[PATCH] nd_btt: Make BTT lanes preemptible

Tomáš Glozar posted 1 patch 2 years, 3 months ago
There is a newer version of this series
drivers/nvdimm/region_devs.c | 8 ++++----
1 file changed, 4 insertions(+), 4 deletions(-)
[PATCH] nd_btt: Make BTT lanes preemptible
Posted by Tomáš Glozar 2 years, 3 months ago
From: Tomas Glozar <tglozar@redhat.com>

nd_region_acquire_lane uses get_cpu, which disables preemption. This is
an issue on PREEMPT_RT kernels, since btt_write_pg and also
nd_region_acquire_lane itself take a spin lock, resulting in BUG:
sleeping function called from invalid context.

Fix the issue by replacing get_cpu with smp_process_id and
migrate_disable when needed. This makes BTT operations preemptible, thus
permitting the use of spin_lock.

Fixes: 5212e11fde4d ("nd_btt: atomic sector updates")
Signed-off-by: Tomas Glozar <tglozar@redhat.com>
---
 drivers/nvdimm/region_devs.c | 8 ++++----
 1 file changed, 4 insertions(+), 4 deletions(-)

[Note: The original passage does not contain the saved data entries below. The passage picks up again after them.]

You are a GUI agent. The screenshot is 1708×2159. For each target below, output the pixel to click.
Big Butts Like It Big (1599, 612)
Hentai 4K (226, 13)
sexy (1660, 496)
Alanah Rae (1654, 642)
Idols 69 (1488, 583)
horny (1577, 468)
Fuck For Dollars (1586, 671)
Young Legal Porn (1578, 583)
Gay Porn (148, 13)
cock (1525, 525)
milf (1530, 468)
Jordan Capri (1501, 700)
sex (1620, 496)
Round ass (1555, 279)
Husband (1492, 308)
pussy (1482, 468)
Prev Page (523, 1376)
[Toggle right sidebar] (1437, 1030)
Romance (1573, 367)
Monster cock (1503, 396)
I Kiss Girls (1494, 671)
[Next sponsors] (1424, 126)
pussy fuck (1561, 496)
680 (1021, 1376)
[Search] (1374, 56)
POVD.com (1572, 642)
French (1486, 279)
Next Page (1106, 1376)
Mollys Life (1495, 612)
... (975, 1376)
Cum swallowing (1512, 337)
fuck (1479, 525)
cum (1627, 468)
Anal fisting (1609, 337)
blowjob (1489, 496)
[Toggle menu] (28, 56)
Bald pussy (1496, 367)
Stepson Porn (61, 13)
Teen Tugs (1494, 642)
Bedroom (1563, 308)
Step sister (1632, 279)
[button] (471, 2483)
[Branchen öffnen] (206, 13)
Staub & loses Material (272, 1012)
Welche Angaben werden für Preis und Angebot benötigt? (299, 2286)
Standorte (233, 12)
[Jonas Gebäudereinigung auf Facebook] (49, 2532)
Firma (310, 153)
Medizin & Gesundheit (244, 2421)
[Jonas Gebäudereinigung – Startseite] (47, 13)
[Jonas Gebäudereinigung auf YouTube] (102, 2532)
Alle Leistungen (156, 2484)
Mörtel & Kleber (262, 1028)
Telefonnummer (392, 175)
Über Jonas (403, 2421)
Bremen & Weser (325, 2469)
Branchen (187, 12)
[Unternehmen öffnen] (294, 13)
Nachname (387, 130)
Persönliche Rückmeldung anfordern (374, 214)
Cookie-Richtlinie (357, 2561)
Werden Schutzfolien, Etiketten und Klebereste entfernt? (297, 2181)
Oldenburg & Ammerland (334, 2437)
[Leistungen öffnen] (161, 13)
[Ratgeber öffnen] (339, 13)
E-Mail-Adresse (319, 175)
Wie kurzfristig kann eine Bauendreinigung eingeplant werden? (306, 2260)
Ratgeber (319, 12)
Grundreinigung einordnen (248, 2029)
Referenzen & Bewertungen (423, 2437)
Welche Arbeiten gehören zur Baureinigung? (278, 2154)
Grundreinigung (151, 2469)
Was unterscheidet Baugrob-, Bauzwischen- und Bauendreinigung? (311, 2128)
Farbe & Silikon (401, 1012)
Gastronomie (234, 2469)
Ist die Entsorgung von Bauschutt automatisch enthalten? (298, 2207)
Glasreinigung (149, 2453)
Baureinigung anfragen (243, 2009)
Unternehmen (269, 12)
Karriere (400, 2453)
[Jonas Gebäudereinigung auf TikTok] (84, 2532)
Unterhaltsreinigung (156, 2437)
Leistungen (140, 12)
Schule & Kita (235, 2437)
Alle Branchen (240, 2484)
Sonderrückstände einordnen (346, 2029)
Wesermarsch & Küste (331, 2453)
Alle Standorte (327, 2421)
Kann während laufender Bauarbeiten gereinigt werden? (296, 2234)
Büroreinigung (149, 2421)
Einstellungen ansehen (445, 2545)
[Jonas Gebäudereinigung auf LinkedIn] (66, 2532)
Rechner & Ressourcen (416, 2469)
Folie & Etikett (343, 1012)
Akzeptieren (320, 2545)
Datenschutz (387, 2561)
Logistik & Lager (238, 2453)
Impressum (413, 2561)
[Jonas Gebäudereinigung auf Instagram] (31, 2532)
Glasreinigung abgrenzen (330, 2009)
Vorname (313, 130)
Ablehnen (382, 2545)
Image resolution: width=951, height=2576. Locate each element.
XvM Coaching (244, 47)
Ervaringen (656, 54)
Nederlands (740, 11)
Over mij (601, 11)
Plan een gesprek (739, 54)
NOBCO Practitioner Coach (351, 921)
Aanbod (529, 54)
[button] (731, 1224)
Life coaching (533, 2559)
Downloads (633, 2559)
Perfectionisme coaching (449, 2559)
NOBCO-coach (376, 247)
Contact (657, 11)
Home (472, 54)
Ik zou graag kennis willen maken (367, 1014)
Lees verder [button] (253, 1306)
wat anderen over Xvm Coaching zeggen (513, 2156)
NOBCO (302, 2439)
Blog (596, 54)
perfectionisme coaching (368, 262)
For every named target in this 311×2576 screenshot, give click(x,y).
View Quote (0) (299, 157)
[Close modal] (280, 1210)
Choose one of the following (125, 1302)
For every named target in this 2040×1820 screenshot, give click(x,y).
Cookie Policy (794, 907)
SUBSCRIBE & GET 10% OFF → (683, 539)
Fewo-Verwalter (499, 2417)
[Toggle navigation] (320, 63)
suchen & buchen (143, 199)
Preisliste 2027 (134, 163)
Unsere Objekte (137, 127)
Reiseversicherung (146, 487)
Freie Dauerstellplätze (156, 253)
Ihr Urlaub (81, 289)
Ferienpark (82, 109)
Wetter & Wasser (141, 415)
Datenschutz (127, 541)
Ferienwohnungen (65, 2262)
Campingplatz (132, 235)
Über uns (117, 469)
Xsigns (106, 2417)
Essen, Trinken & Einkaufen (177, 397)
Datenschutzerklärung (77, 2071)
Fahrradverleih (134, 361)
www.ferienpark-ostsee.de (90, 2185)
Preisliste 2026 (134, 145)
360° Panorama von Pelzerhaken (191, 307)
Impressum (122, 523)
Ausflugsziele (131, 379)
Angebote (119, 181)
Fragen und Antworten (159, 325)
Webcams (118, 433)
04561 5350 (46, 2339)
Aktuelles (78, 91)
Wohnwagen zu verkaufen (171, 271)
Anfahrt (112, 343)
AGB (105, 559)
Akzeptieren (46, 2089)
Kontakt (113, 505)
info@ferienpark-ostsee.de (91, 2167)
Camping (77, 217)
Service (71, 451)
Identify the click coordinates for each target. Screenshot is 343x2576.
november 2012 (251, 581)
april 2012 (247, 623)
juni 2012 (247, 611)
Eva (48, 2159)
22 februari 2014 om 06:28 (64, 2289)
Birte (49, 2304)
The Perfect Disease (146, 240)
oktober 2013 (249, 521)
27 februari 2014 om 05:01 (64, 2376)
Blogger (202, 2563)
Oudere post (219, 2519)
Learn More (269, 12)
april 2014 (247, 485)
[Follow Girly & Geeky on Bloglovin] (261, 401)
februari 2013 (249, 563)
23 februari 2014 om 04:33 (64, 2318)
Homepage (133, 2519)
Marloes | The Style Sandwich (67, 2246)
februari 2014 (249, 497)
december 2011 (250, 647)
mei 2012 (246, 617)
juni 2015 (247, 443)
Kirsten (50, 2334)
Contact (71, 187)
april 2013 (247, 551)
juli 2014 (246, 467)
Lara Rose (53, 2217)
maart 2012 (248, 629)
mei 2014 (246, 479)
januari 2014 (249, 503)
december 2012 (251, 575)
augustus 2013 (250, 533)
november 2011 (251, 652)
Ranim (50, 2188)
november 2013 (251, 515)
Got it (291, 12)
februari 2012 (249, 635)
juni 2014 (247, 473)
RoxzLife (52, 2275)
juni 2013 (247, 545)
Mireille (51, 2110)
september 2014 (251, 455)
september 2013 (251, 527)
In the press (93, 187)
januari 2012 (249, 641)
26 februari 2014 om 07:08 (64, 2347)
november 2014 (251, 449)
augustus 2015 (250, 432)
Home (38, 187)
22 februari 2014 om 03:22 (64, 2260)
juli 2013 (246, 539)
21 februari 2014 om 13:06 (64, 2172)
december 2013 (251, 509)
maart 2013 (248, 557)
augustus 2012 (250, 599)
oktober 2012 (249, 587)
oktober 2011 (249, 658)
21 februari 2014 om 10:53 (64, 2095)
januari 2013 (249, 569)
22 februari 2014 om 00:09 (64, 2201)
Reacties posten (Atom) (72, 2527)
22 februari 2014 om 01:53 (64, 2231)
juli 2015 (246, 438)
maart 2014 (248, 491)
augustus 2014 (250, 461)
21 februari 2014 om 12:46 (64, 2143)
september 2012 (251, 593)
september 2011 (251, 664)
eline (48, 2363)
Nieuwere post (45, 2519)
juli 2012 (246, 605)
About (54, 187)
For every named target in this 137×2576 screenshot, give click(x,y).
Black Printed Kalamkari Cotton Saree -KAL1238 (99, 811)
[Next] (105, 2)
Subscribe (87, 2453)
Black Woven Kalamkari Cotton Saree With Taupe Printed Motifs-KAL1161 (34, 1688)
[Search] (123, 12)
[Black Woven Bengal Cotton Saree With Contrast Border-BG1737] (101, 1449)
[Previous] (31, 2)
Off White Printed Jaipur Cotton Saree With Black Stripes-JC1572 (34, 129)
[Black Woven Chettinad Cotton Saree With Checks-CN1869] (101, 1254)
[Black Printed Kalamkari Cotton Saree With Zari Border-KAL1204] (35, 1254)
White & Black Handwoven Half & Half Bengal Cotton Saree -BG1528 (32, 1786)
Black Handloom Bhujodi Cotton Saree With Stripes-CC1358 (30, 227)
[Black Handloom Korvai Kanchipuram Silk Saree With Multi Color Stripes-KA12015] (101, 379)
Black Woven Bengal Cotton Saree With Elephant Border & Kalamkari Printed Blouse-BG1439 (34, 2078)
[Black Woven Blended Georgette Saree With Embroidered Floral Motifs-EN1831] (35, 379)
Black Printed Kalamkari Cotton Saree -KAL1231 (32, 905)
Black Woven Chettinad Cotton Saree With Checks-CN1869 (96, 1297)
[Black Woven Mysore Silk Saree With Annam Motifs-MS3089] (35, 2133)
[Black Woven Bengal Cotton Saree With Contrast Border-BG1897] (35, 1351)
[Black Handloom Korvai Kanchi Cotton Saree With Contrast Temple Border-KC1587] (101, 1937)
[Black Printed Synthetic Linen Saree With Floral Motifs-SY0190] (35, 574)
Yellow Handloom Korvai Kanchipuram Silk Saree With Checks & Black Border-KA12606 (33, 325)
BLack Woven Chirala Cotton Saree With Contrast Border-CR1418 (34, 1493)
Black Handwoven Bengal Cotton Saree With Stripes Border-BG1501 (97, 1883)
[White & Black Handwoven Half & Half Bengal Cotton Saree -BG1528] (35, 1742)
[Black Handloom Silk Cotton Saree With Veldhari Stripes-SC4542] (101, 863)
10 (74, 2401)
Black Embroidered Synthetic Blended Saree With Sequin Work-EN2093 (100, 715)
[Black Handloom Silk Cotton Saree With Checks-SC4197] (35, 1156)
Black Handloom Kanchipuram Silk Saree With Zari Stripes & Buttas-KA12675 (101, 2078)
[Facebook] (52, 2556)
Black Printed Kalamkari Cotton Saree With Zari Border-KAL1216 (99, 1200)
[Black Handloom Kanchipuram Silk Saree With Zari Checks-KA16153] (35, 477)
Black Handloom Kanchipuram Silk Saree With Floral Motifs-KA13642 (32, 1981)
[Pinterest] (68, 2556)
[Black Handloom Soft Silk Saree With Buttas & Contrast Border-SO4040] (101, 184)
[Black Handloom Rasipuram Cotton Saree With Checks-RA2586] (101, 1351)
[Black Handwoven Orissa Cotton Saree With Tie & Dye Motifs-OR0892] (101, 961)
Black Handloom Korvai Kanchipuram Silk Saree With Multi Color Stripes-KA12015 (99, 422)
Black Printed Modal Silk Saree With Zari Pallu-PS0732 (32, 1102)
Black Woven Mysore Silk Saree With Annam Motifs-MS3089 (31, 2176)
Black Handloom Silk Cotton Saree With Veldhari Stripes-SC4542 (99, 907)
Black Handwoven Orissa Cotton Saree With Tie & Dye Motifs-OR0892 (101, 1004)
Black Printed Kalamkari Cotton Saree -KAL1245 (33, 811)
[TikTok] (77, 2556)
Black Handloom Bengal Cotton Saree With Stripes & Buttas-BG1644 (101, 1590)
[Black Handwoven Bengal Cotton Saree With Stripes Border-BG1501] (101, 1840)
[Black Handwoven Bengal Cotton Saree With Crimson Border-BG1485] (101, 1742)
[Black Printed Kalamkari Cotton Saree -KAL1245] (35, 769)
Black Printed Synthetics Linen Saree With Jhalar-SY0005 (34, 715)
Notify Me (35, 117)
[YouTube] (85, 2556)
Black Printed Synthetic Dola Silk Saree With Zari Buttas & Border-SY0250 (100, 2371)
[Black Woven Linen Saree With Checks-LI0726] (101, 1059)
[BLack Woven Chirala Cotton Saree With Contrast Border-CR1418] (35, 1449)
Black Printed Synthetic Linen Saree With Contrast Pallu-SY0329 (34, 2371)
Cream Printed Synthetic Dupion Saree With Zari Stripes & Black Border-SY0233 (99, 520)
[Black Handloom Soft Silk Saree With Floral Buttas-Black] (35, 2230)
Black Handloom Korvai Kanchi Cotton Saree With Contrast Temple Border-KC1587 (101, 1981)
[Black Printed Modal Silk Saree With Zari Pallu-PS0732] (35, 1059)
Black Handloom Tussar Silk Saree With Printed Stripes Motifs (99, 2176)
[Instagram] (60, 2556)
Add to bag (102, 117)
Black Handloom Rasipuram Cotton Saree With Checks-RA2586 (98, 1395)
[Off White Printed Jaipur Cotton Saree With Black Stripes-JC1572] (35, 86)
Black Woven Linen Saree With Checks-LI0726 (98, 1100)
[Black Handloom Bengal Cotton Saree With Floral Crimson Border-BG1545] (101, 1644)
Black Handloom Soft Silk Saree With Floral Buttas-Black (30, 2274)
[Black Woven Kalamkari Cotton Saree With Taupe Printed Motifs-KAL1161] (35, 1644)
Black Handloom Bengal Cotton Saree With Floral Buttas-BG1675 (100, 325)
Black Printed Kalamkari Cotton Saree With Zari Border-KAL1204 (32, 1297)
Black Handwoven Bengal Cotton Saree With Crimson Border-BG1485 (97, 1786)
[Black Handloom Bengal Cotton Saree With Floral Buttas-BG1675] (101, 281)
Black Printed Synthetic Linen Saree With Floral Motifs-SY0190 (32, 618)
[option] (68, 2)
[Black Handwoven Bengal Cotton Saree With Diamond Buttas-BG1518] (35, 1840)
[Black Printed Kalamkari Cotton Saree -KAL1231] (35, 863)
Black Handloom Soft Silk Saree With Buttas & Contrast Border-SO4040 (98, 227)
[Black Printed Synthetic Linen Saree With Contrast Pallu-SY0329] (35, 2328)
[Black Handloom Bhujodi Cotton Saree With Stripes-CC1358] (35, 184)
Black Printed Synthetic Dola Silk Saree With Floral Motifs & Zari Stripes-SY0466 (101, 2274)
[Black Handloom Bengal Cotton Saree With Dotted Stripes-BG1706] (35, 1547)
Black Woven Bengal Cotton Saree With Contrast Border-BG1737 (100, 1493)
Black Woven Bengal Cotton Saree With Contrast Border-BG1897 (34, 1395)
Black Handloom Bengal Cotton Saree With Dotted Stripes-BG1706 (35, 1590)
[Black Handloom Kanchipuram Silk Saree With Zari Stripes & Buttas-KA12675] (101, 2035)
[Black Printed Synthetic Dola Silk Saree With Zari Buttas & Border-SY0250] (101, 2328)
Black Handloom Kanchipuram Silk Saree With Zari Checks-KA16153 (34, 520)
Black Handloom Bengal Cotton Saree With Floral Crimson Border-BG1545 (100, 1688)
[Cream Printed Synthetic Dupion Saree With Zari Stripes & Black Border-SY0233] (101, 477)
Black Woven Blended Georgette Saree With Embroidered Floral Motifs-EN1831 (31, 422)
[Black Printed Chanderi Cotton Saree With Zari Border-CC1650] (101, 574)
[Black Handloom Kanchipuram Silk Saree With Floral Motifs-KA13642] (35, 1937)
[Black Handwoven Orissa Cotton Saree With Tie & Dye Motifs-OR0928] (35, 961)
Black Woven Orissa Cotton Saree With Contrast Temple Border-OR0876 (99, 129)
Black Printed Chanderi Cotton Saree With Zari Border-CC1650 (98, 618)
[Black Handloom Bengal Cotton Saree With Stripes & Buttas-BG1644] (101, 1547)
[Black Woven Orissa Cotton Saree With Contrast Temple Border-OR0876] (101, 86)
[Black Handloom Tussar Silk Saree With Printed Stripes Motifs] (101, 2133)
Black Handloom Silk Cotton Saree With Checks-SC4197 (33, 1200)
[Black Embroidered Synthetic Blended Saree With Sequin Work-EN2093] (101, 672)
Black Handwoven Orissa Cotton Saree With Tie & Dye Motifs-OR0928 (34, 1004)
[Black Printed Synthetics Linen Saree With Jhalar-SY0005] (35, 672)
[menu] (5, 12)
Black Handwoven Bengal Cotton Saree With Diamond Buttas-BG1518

diff --git a/drivers/nvdimm/region_devs.c b/drivers/nvdimm/region_devs.c
index 0a81f87f6f6c..e2f1fb99707f 100644
--- a/drivers/nvdimm/region_devs.c
+++ b/drivers/nvdimm/region_devs.c
@@ -939,7 +939,8 @@ unsigned int nd_region_acquire_lane(struct nd_region *nd_region)
 {
 	unsigned int cpu, lane;
 
-	cpu = get_cpu();
+	migrate_disable();
+	cpu = smp_processor_id();
 	if (nd_region->num_lanes < nr_cpu_ids) {
 		struct nd_percpu_lane *ndl_lock, *ndl_count;
 
@@ -958,16 +959,15 @@ EXPORT_SYMBOL(nd_region_acquire_lane);
 void nd_region_release_lane(struct nd_region *nd_region, unsigned int lane)
 {
 	if (nd_region->num_lanes < nr_cpu_ids) {
-		unsigned int cpu = get_cpu();
+		unsigned int cpu = smp_processor_id();
 		struct nd_percpu_lane *ndl_lock, *ndl_count;
 
 		ndl_count = per_cpu_ptr(nd_region->lane, cpu);
 		ndl_lock = per_cpu_ptr(nd_region->lane, lane);
 		if (--ndl_count->count == 0)
 			spin_unlock(&ndl_lock->lock);
-		put_cpu();
 	}
-	put_cpu();
+	migrate_enable();
 }
 EXPORT_SYMBOL(nd_region_release_lane);
 
-- 
2.39.3
Re: [PATCH] nd_btt: Make BTT lanes preemptible
Posted by Ira Weiny 2 years, 3 months ago
Tomáš Glozar wrote:
> From: Tomas Glozar <tglozar@redhat.com>
> 
> nd_region_acquire_lane uses get_cpu, which disables preemption. This is
> an issue on PREEMPT_RT kernels, since btt_write_pg and also
> nd_region_acquire_lane itself take a spin lock, resulting in BUG:
> sleeping function called from invalid context.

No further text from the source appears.